Saved data entries:

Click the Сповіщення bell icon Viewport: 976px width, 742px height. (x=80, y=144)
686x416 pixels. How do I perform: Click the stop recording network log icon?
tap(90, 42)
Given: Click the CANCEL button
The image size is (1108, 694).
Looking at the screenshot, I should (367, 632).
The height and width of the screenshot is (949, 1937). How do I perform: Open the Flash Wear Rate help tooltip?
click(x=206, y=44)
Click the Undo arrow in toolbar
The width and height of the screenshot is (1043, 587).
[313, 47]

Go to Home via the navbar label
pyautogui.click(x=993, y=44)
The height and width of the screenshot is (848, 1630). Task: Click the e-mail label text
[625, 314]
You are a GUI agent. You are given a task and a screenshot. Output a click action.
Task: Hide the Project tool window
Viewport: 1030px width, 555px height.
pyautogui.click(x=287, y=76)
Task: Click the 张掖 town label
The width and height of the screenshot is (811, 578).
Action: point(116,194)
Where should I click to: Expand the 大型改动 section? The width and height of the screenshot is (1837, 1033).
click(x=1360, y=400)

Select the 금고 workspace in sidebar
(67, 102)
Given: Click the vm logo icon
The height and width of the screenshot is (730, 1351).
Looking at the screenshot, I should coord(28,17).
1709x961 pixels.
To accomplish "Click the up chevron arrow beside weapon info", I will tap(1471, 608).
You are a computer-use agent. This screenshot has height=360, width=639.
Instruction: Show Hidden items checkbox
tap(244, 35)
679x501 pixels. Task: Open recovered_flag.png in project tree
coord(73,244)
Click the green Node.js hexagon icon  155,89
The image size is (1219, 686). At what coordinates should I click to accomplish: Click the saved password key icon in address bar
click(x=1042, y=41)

## Task goal:
Look above for the line holding "Viewport: 1030px width, 555px height.", then set down exactly that line and every line after it up to and including the line holding "You are a computer-use", with nothing else.

## Exercise output:
Viewport: 1030px width, 555px height.
pyautogui.click(x=287, y=76)
Task: Click the 张掖 town label
The width and height of the screenshot is (811, 578).
Action: point(116,194)
Where should I click to: Expand the 大型改动 section? The width and height of the screenshot is (1837, 1033).
click(x=1360, y=400)

Select the 금고 workspace in sidebar
(67, 102)
Given: Click the vm logo icon
The height and width of the screenshot is (730, 1351).
Looking at the screenshot, I should coord(28,17).
1709x961 pixels.
To accomplish "Click the up chevron arrow beside weapon info", I will tap(1471, 608).
You are a computer-use agent. This screenshot has height=360, width=639.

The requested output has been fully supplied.